- SOURCE:
* start *
In [None]:
import pandas as pd
import numpy as np
from sklearn.preprocessing import StandardScaler
from sklearn.decomposition import PCA
from sklearn.manifold import TSNE
from datetime import datetime
import plotly.express as px
import matplotlib.pyplot as plt
import seaborn as sns
import os
from sklearn.cluster import DBSCAN
from sklearn.metrics import silhouette_score

# Parameters

In [None]:
# params
DATE_RANGE = '2000_to_2020'

DATA_PATH = f'input/imputed/df_wide_knn_imputed_{DATE_RANGE}.csv'
FEATURE_IMPORTANCE_PATH = f'output/feature_importance/xgb_tuned_feature_importances_multi_target_{DATE_RANGE}.csv'

# PCA params
N_FEATURES = 10
N_COMPONENTS = 2

# DBSCAN params
EPSILON = 0.2
MIN_SAMPLES = 3

# Pull Data and Standardize

In [None]:
# get data
top_features = pd.read_csv(FEATURE_IMPORTANCE_PATH).head(N_FEATURES)['Feature'].tolist()
print(top_features)

data = pd.read_csv(DATA_PATH, usecols=['Country Name', 'Country Code', 'Year'] + top_features)
display(data)
data_features = data[top_features]
data_labels = data[['Country Name', 'Country Code', 'Year']]

In [None]:
# Drop NAs if applicable
print(f"Shape of data: {data_features.shape}")
print(f"NAs: {data_features.isna().sum().sum():,}")

# drop NAs
data_features = data_features.dropna()

print(f"\nShape of data after dropping NAs: {data_features.shape}")
print(f"NAs: {data_features.isna().sum().sum():,}")

In [None]:
scaler = StandardScaler()
data_scaled = scaler.fit_transform(data_features)
print(f"\nShape of scaled data: {data_scaled.shape}")

# PCA

In [None]:
# Perform PCA with dynamic number of components
pca = PCA(n_components=N_COMPONENTS)
data_pca = pca.fit_transform(data_scaled)

# Create column names for principal components
pca_columns = [f'PC{i+1}' for i in range(N_COMPONENTS)]
data_pca_df = pd.DataFrame(data_pca, columns=pca_columns)

# Combine with labels
data_pca_df = pd.concat([data_labels, data_pca_df], axis=1)
display(data_pca_df)

In [None]:
# Ensure output directory exists
os.makedirs('output/pca', exist_ok=True)

# Calculate PCA evaluation metrics
explained_variance = pca.explained_variance_ratio_
cumulative_variance = explained_variance.cumsum()

# Create a dataframe to display the metrics
pc_df = pd.DataFrame({
    'Principal Component': [f'PC{i+1}' for i in range(N_COMPONENTS)],
    'Explained Variance Ratio (%)': explained_variance * 100,
    'Cumulative Explained Variance (%)': cumulative_variance * 100
})
* end *
Item position entries:
* start *
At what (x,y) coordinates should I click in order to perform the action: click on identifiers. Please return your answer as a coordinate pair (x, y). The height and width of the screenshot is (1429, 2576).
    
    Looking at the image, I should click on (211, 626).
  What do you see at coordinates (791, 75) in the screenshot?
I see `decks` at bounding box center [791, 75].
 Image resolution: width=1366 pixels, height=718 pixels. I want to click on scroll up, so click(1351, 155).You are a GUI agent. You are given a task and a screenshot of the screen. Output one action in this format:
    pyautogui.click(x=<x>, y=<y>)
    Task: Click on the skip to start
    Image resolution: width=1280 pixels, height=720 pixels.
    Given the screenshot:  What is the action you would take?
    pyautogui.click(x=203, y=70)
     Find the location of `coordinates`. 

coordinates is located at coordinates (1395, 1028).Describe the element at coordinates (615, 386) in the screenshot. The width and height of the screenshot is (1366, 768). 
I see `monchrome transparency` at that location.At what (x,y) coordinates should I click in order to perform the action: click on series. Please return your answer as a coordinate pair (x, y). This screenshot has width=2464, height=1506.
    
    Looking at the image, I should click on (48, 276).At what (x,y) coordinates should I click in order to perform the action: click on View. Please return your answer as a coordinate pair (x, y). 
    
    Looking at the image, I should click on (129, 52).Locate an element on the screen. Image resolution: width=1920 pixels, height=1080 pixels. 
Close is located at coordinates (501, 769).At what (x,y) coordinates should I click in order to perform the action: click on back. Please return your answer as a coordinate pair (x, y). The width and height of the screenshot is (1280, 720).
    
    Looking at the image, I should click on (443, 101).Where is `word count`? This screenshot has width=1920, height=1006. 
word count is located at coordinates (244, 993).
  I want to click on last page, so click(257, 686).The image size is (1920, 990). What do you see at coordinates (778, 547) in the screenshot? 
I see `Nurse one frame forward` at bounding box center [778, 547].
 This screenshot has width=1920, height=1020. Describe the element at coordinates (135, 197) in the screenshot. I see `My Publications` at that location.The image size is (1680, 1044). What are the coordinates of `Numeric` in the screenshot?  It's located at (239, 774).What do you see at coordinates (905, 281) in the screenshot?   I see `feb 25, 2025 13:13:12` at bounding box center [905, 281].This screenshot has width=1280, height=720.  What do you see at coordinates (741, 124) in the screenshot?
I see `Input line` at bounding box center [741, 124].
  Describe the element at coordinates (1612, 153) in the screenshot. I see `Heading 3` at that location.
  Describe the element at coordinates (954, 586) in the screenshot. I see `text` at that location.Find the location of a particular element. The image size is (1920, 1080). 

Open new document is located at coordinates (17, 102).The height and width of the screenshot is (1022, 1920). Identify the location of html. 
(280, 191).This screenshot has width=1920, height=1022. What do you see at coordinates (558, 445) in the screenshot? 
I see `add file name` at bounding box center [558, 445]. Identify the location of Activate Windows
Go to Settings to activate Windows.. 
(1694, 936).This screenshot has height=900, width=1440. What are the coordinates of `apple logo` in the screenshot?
* end *
- EXERCISE TASKS:
(a) In the notebook, what value is EPSILON set to for DBSCAN?
(b) Please write out the part of the notebook that begins at the words "data = pd.read_csv(DATA_PATH, usecols=['Country" and stops after "data_features = data_features.dropna()".
These records were drawn from a source other than the notebook.

- SOLUTION SET:
(a) 0.2

(b)
data = pd.read_csv(DATA_PATH, usecols=['Country Name', 'Country Code', 'Year'] + top_features)
display(data)
data_features = data[top_features]
data_labels = data[['Country Name', 'Country Code', 'Year']]

In [None]:
# Drop NAs if applicable
print(f"Shape of data: {data_features.shape}")
print(f"NAs: {data_features.isna().sum().sum():,}")

# drop NAs
data_features = data_features.dropna()